Full-thickness, skin wounds are much different from the superficial bullous wounds of RDEB skin, which occur at the epidermal-dermal interface. Having shown that intravenous rC7 homes to full-thickness, skin wounds, we wished to evaluate if intravenous rC7 would also home to grafted RDEB mouse skin wounds. We administered intravenous rC7 to the adult athymic nude mice hosting RDEB mouse skin grafts. As shown in Figure 2a, IV-injected rC7 homed to the RDEB mouse skin, incorporated into the DEJ, and corrected the dermal-epidermal separation. In contrast, C7 null RDEB-like skin transplanted onto mice that received PBS injections revealed dermal-epidermal separation and had no rC7. These experiments show that although the characteristic RDEB wound is superficial, the wound is sufficient to allow intravenously injected rC7 to home to it, incorporate into the DEJ and improve epidermal-dermal adherence. To determine whether IV rC7 could restore AFs at the DEJ of the engrafted RDEB mouse skin in vivo, we carried out immuno-electron microscopy using a monoclonal antibody that is specific to human C7 and recognizes an epitope within NC1 domain of C7, as described (Sakai Sakai et al., 1996). As shown in Figure 2b, the injected rC7 incorporated into the DEJ of the engrafted RDEB mouse skin and formed AF structures, thus demonstrating correction of the major ultrastructural abnormality of RDEB mouse skin. In contrast, there were no detectable AFs at the DEJ of RDEB mouse skin grafts transplanted onto mice that received intravenous PBS. These data indicate that protein-based therapy by IV injection of C7 can correct the abnormal RDEB dermal-epidermal separation and restore C7 expression and AF formation at the DEJ in vivo. In summary, we showed that rC7 administered intravenously to mice homed to engrafted RDEB mouse skin, incorporated into the DEJ of the grafts, and restored C7, AFs and epidermal-dermal adherence. These data suggest that intravenously administered C7 could simultaneously migrate to the DEJ throughout the RDEB patient's skin, reverse the “sub-clinical”, microscopic epidermal-dermal separation and prophylactically prevent frank skin blisters and erosions from forming. We believe that protein therapy via intravenous C7 may be a valid therapeutic strategy for patients with RDEB who currently have few therapeutic options.

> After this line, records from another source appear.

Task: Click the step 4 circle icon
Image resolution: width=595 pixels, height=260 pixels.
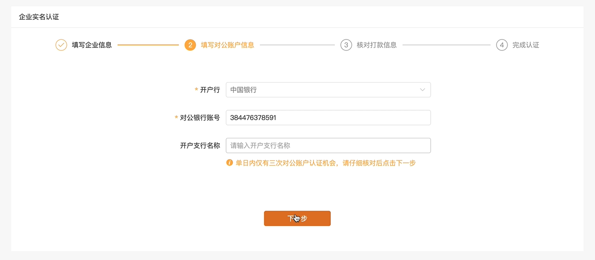Action: 502,45
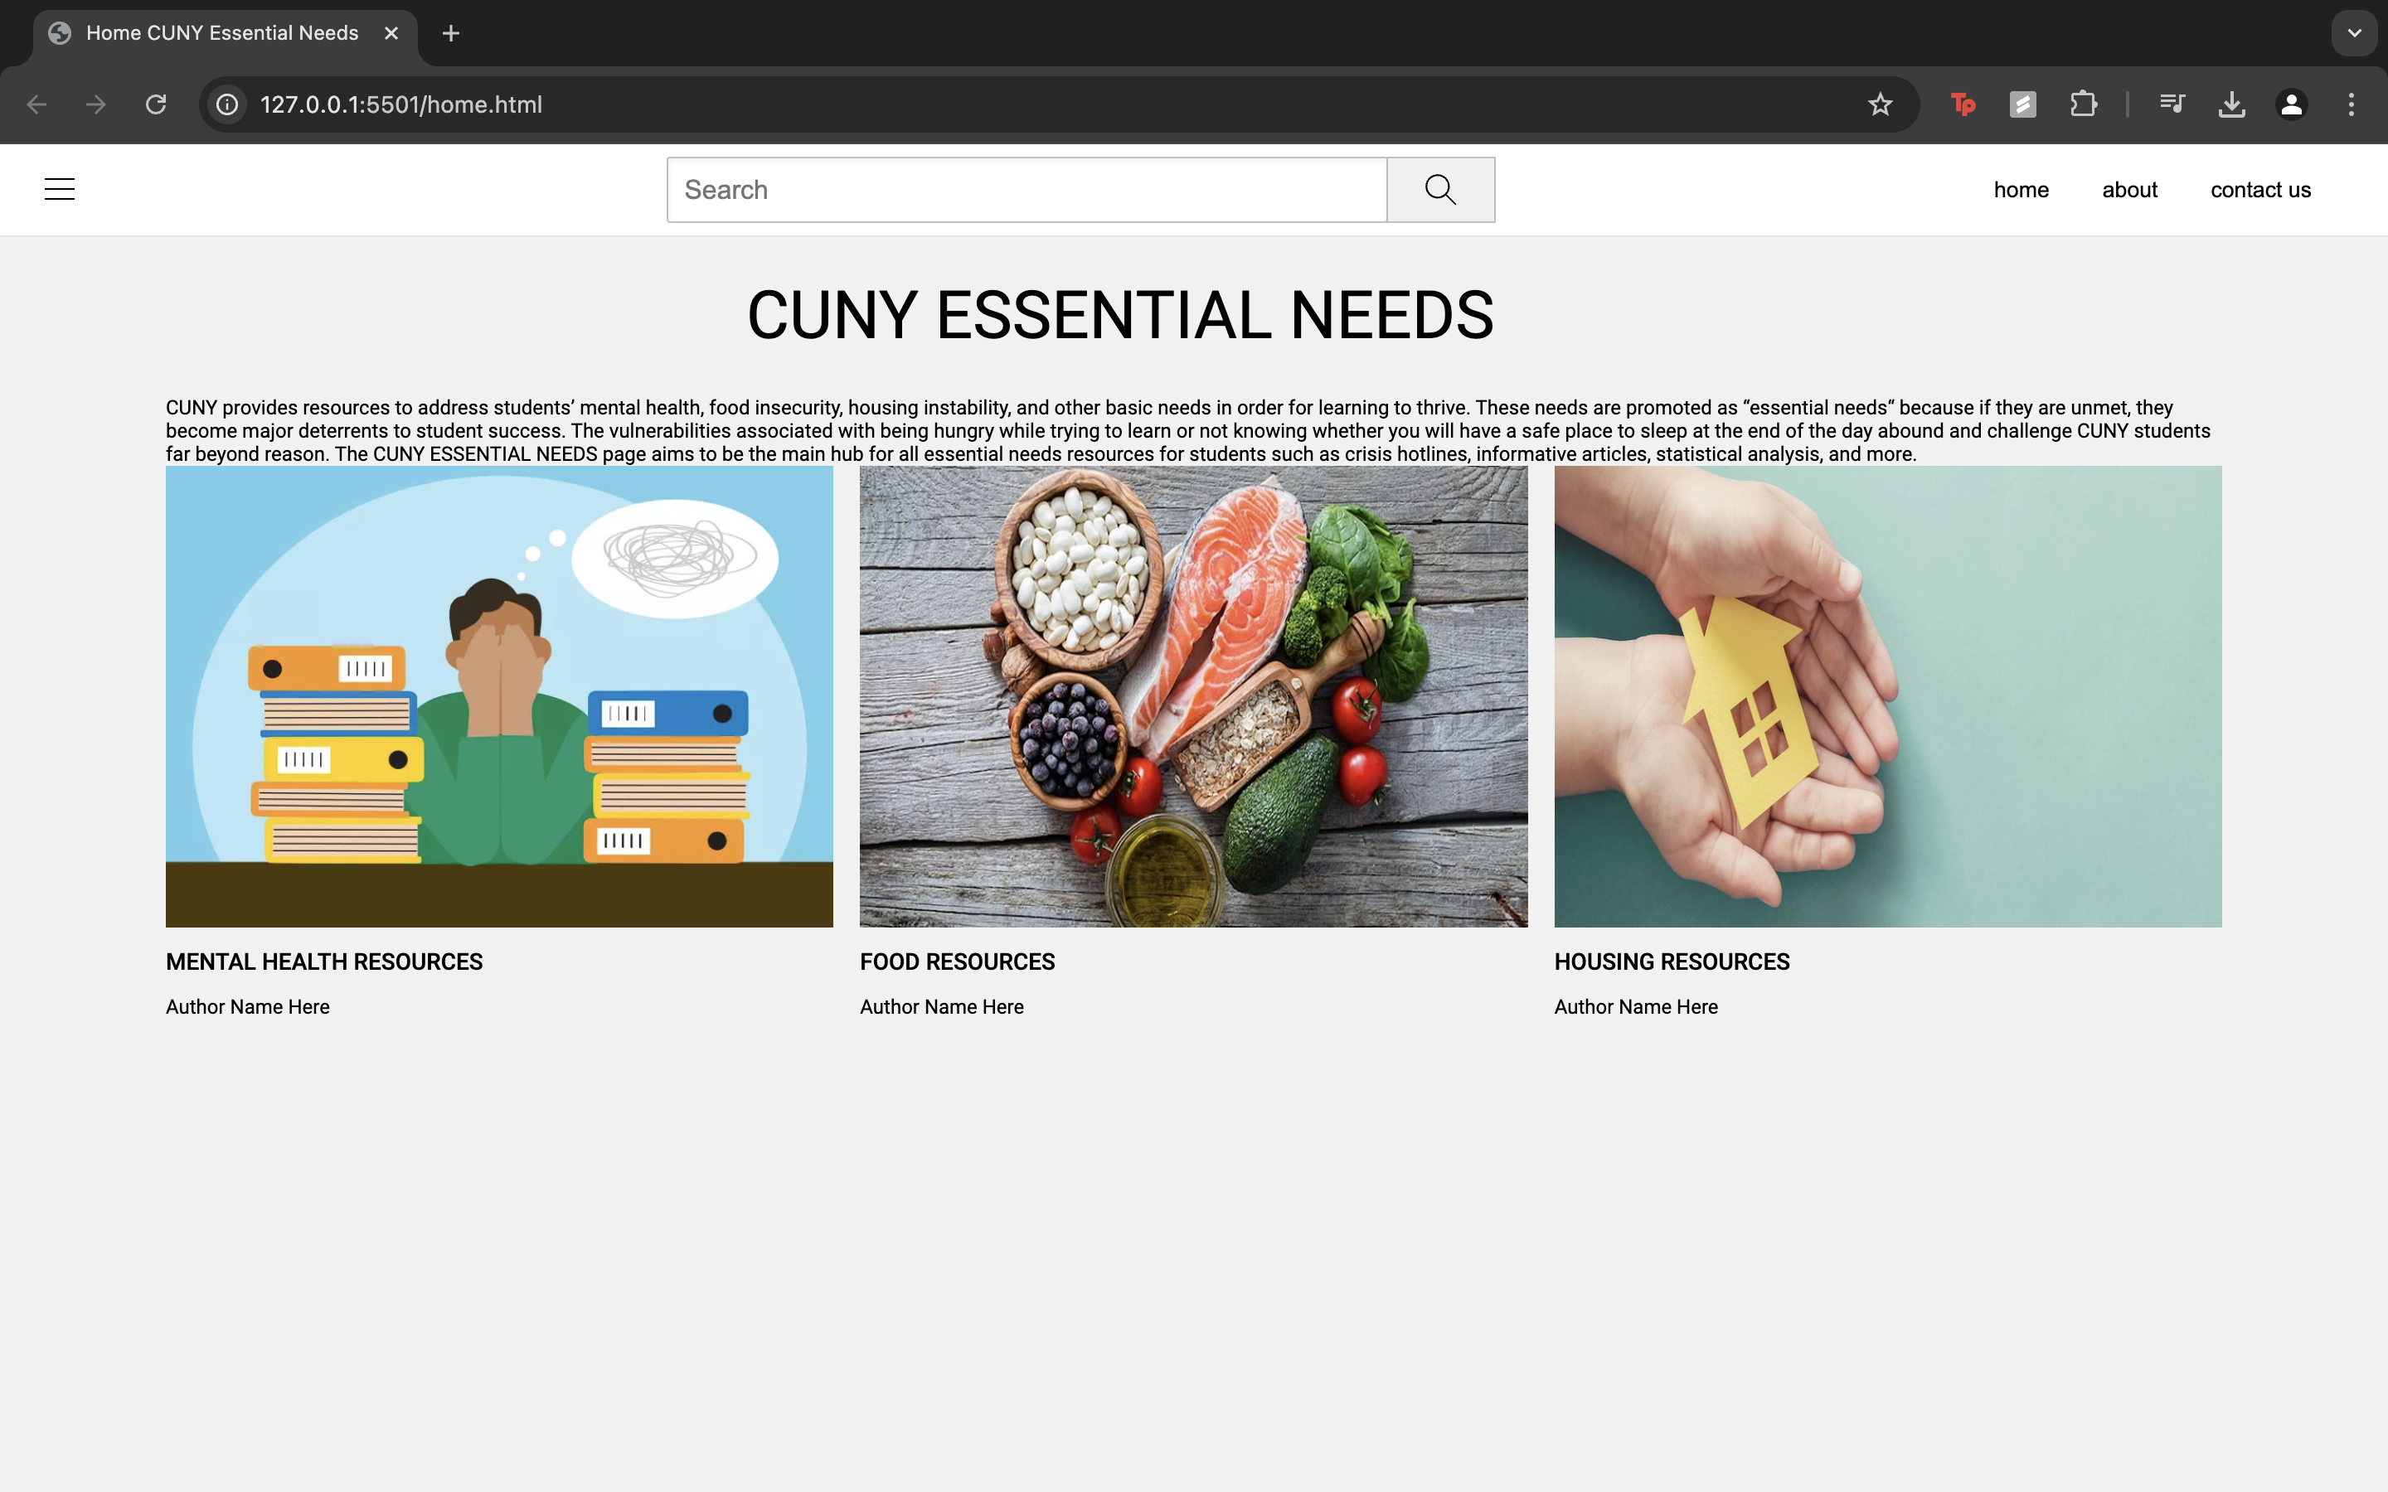Open the Extensions puzzle icon
2388x1492 pixels.
[x=2083, y=105]
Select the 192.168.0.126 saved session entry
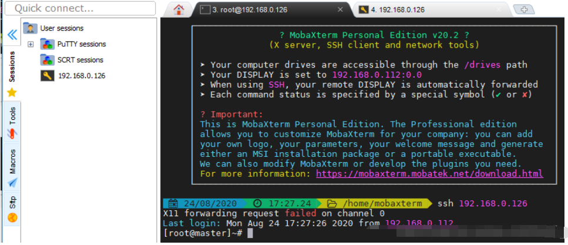568x245 pixels. 81,76
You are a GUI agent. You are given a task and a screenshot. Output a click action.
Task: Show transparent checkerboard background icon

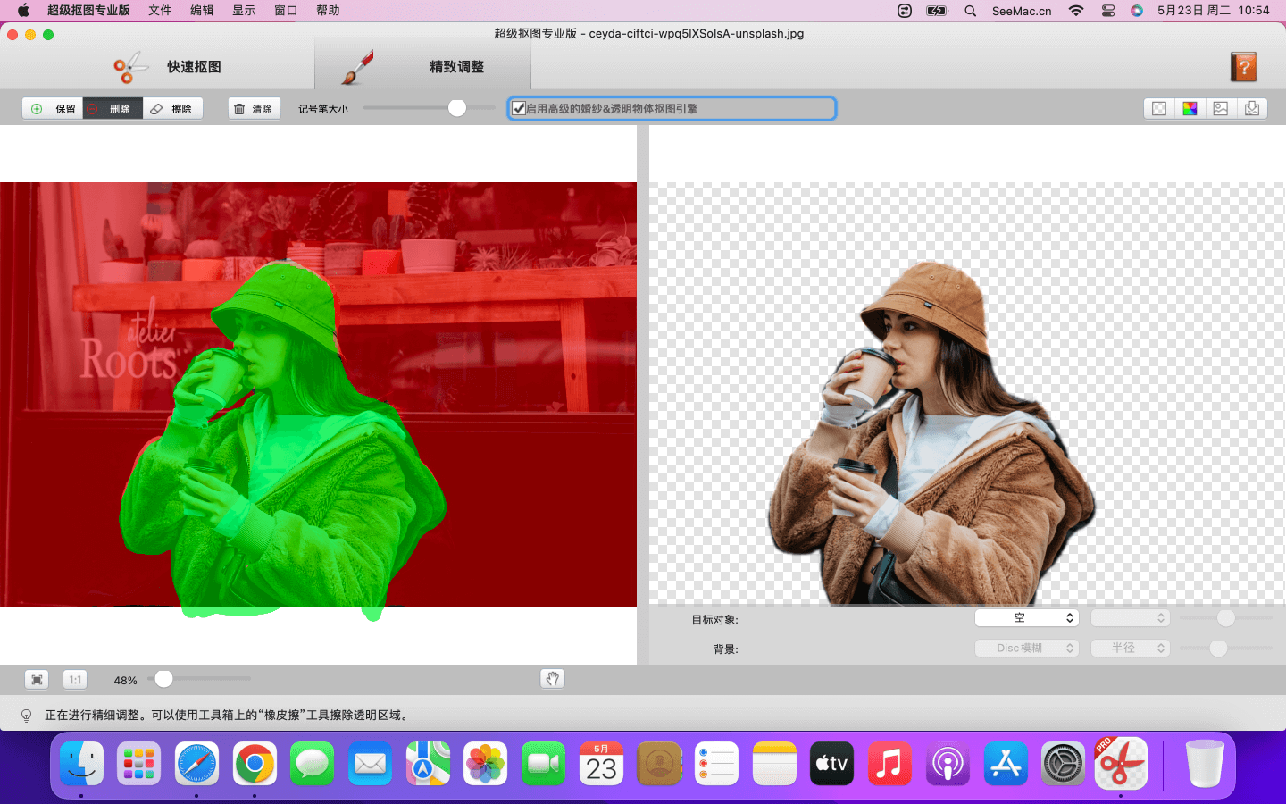click(1159, 109)
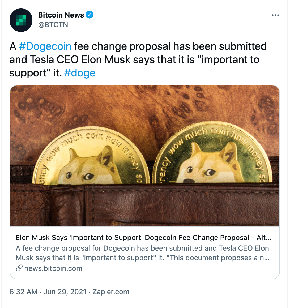This screenshot has width=290, height=308.
Task: Open the Bitcoin News display name
Action: click(x=61, y=15)
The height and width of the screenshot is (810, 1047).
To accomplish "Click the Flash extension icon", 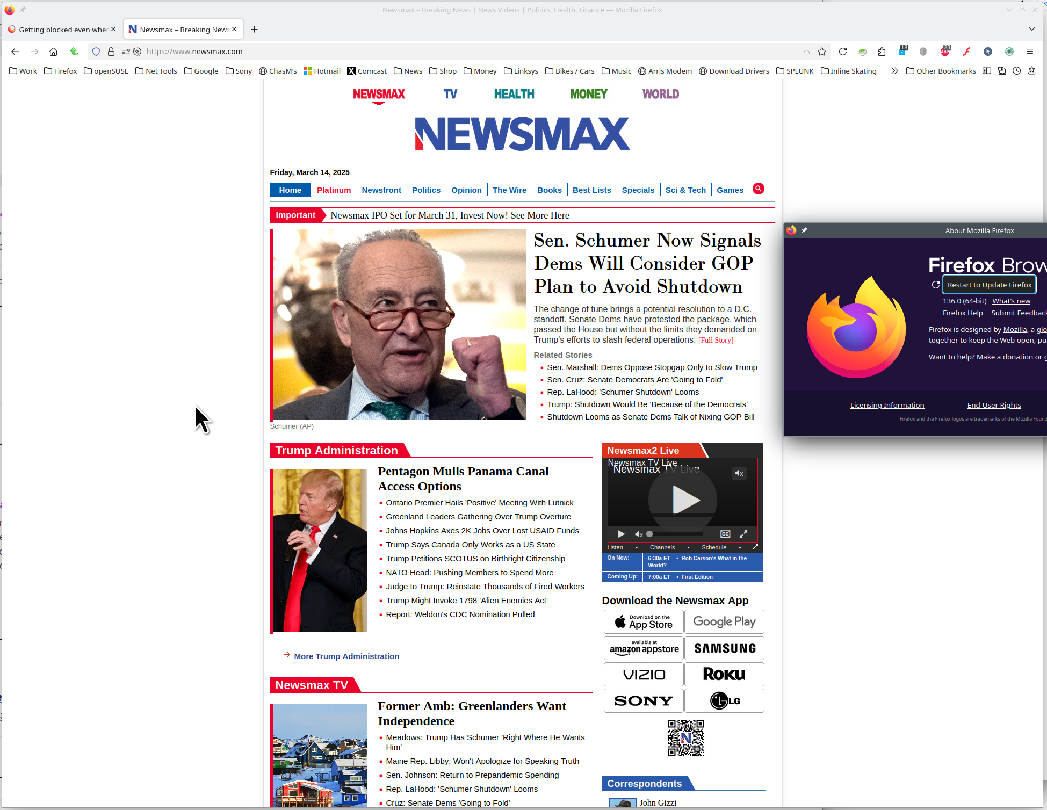I will point(966,52).
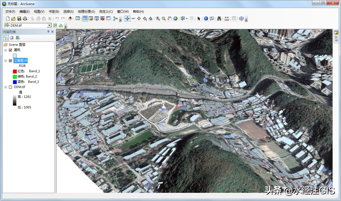This screenshot has width=341, height=201.
Task: Select the Measure ruler tool
Action: (x=227, y=19)
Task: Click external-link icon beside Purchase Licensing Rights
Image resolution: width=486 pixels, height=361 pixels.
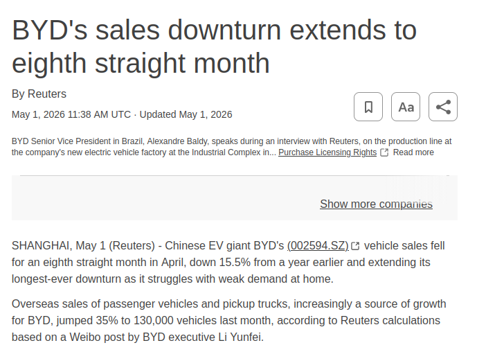Action: coord(384,152)
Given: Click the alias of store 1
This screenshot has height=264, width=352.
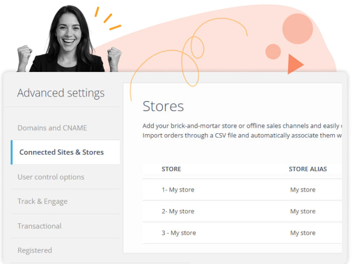Looking at the screenshot, I should pyautogui.click(x=303, y=190).
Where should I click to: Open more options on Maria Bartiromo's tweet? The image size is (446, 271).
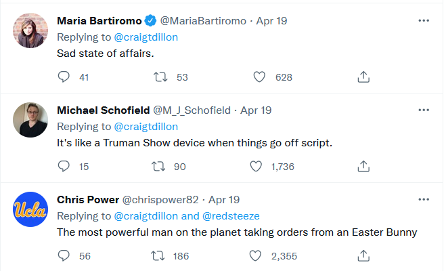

Figure S1. IV injected rC7 does not home to other internal organs

Tissue distribution of IV injected rC7. Two weeks after IV injection of human 100 μg rC7, necropsies were performed on the mice (n = 10 mice) and tissues obtained from esophagus (Eso), stomach, tongue, brain, kidney, liver, lung, spleen, heart, small intestine (SI), unwounded skin (Un) and wounded healed skin (Wn) were subjected to immunostaining using an antibody specific for human C7. Note that IV injected rC7 was readily detected in wounded skin but not in any internal organs or unwounded skin.